EXERCISE MATERIAL:
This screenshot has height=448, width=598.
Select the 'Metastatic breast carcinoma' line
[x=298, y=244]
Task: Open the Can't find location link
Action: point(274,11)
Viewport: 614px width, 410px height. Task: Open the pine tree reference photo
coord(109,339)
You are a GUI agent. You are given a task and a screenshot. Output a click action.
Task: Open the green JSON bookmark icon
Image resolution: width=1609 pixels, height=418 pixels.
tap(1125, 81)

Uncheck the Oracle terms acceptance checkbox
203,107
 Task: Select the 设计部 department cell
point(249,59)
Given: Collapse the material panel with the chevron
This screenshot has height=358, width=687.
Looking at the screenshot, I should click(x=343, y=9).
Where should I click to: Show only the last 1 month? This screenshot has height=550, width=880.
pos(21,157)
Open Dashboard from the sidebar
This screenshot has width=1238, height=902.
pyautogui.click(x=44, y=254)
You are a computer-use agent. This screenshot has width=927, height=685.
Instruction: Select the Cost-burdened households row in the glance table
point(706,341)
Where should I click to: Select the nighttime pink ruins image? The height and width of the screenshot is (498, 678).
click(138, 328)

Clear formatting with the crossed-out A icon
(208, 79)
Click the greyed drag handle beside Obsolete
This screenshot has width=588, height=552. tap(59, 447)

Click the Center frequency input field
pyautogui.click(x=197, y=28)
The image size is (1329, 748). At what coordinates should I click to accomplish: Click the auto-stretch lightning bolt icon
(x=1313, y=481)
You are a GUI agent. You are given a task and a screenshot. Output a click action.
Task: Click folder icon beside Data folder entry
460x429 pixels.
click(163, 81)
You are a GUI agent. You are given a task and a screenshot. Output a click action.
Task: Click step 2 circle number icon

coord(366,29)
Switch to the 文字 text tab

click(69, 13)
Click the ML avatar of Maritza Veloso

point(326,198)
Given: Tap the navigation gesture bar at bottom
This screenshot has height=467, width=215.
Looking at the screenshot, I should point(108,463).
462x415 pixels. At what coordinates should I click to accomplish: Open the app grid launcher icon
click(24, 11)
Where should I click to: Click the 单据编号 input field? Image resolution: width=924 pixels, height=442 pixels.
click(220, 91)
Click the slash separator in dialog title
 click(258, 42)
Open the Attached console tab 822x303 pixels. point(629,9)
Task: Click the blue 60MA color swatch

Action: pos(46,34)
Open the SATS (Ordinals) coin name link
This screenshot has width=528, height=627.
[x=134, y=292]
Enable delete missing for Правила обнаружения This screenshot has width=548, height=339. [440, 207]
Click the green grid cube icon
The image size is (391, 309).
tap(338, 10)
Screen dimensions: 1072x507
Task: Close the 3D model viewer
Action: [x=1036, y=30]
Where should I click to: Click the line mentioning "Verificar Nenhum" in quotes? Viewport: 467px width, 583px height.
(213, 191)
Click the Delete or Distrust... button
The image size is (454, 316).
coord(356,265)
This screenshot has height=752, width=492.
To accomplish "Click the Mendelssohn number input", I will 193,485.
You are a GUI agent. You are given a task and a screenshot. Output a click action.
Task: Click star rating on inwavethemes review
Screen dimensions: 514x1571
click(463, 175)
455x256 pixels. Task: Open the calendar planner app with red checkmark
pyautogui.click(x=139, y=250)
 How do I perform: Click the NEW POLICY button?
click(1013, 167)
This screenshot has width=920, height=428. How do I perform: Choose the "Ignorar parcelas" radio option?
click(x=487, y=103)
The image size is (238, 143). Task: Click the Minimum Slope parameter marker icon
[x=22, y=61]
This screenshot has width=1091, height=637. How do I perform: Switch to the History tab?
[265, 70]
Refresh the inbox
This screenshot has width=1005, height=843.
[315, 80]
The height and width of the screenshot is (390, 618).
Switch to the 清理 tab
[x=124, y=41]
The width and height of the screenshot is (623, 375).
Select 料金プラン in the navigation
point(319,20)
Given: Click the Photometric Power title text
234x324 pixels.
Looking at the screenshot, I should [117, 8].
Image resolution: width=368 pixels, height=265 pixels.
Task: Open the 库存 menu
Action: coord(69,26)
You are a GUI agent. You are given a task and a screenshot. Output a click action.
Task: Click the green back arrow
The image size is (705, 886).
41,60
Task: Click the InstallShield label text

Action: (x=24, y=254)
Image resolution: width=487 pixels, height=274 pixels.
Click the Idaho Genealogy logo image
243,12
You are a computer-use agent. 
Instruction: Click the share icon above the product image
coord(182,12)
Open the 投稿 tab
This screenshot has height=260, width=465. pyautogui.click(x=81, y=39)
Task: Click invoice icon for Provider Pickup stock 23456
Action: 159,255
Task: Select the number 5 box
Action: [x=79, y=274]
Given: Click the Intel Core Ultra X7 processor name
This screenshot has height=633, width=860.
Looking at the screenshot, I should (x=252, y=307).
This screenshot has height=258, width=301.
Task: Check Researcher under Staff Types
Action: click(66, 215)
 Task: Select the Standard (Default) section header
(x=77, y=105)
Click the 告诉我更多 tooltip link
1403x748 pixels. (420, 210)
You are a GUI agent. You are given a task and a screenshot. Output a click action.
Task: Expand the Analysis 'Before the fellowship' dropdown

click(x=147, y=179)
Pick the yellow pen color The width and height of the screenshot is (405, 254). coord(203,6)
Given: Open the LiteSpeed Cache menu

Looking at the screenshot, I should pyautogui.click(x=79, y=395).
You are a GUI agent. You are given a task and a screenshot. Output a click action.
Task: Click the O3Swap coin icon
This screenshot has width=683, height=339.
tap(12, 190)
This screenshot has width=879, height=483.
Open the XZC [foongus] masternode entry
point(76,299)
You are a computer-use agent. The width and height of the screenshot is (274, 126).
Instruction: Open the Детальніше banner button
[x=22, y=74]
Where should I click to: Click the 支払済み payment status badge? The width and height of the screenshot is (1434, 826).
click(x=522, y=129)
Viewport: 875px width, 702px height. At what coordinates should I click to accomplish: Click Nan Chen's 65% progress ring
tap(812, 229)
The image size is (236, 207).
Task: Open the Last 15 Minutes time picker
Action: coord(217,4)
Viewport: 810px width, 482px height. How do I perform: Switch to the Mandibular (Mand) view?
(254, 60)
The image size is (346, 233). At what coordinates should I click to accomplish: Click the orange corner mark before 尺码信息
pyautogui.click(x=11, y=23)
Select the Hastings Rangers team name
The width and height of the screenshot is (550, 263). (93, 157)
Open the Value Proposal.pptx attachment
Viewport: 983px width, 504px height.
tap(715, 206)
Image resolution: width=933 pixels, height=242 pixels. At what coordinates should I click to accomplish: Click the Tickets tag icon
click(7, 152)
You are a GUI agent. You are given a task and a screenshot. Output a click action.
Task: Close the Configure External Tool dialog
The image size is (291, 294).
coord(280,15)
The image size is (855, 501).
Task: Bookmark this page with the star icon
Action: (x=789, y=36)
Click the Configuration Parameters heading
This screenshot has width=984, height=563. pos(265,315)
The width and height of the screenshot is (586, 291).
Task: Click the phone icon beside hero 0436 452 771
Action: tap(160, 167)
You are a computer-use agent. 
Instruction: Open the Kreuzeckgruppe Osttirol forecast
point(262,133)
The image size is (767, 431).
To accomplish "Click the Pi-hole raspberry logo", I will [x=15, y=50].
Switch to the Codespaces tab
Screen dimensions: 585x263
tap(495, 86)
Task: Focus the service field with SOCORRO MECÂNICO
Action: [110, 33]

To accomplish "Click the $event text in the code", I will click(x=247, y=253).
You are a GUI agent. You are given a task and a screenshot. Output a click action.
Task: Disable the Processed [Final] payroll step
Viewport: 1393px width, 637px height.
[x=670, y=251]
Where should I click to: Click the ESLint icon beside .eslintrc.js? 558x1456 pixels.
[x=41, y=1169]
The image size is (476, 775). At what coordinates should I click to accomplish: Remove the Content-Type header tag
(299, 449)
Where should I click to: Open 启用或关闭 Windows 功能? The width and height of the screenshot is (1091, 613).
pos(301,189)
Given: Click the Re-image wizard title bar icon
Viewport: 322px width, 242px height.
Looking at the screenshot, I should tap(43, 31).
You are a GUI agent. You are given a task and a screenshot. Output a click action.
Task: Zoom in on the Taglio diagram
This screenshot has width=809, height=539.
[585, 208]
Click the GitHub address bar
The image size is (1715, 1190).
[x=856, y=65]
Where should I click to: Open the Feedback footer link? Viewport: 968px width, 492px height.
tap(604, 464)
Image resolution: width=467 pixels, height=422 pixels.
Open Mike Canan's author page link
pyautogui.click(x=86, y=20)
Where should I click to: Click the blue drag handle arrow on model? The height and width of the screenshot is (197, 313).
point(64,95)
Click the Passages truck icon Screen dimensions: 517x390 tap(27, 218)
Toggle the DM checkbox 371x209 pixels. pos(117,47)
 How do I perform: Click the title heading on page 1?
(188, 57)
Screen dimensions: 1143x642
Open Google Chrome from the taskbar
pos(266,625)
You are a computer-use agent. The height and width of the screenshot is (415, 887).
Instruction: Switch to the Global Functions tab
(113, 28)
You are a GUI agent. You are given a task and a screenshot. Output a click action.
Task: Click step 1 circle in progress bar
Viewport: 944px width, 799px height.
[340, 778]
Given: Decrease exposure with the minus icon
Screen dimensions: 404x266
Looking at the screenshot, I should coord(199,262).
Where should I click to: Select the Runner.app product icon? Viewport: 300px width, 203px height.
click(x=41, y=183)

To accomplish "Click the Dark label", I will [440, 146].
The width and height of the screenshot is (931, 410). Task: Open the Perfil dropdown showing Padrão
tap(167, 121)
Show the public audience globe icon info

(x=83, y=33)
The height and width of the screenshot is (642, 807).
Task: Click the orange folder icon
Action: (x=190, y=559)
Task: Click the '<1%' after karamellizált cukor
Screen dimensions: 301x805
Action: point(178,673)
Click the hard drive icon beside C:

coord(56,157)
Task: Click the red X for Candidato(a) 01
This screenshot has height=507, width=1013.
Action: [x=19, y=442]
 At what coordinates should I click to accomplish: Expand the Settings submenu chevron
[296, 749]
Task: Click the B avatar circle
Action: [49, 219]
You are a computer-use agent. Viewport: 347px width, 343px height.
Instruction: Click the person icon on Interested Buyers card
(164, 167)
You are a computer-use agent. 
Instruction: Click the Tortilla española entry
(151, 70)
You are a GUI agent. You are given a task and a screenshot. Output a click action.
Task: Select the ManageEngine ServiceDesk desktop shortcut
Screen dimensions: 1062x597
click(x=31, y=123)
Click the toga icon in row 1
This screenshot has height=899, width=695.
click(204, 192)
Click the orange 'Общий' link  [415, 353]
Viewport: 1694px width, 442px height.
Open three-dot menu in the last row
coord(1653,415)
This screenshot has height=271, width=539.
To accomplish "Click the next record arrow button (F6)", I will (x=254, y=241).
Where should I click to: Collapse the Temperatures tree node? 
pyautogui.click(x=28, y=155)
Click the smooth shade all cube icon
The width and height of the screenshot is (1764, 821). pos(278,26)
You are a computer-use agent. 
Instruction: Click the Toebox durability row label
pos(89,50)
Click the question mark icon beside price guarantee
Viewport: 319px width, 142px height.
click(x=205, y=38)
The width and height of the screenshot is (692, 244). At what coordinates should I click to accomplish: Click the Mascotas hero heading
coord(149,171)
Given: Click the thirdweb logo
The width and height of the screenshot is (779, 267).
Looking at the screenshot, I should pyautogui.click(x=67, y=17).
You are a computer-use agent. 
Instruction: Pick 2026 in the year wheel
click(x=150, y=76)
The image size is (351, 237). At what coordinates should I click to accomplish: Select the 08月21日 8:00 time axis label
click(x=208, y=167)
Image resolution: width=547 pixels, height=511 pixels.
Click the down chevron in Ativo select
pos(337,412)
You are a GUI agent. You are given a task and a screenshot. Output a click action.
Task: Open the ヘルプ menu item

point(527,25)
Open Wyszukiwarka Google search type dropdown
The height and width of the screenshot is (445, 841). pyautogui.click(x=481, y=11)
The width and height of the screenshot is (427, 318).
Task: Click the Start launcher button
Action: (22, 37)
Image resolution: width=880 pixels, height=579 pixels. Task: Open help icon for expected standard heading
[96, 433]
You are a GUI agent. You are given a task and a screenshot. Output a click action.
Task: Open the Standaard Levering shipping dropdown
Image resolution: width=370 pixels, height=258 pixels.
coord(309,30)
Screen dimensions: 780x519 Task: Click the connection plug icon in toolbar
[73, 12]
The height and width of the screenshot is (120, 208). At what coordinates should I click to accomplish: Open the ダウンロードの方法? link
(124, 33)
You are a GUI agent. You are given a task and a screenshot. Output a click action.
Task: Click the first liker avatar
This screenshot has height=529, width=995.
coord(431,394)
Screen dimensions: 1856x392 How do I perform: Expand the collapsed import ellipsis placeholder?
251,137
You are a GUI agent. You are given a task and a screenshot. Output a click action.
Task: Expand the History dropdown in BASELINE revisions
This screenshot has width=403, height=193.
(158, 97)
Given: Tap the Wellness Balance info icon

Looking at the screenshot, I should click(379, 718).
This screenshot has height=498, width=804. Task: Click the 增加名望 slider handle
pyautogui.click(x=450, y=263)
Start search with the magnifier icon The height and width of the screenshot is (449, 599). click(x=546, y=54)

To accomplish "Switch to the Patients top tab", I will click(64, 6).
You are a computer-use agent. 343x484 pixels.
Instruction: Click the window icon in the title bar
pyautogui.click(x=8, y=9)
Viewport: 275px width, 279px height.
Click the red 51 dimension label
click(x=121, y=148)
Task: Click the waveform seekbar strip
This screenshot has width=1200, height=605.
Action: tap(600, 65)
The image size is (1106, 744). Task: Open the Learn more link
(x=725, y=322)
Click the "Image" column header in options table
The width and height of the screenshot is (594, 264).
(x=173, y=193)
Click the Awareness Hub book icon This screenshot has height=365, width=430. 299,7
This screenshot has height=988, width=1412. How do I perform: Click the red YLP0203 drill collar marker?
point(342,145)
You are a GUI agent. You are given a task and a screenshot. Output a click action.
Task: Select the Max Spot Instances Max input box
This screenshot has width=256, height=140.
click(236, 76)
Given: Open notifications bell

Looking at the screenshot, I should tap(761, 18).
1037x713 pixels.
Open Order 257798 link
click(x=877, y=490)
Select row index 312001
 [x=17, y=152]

WHAT YOU SHOULD DO: Beginning with the top line of the data above, output every line exactly until the one that contains "You are a computer-use agent. This", and include that one too.

RESULT BELOW:
This screenshot has height=448, width=598.
Select the 'Metastatic breast carcinoma' line
[x=298, y=244]
Task: Open the Can't find location link
Action: point(274,11)
Viewport: 614px width, 410px height. Task: Open the pine tree reference photo
coord(109,339)
You are a GUI agent. You are given a task and a screenshot. Output a click action.
Task: Open the green JSON bookmark icon
Image resolution: width=1609 pixels, height=418 pixels.
tap(1125, 81)

Uncheck the Oracle terms acceptance checkbox
203,107
 Task: Select the 设计部 department cell
point(249,59)
Given: Collapse the material panel with the chevron
This screenshot has height=358, width=687.
Looking at the screenshot, I should click(x=343, y=9).
Where should I click to: Show only the last 1 month? This screenshot has height=550, width=880.
pos(21,157)
Open Dashboard from the sidebar
This screenshot has width=1238, height=902.
pyautogui.click(x=44, y=254)
You are a computer-use agent. This screenshot has width=927, height=685.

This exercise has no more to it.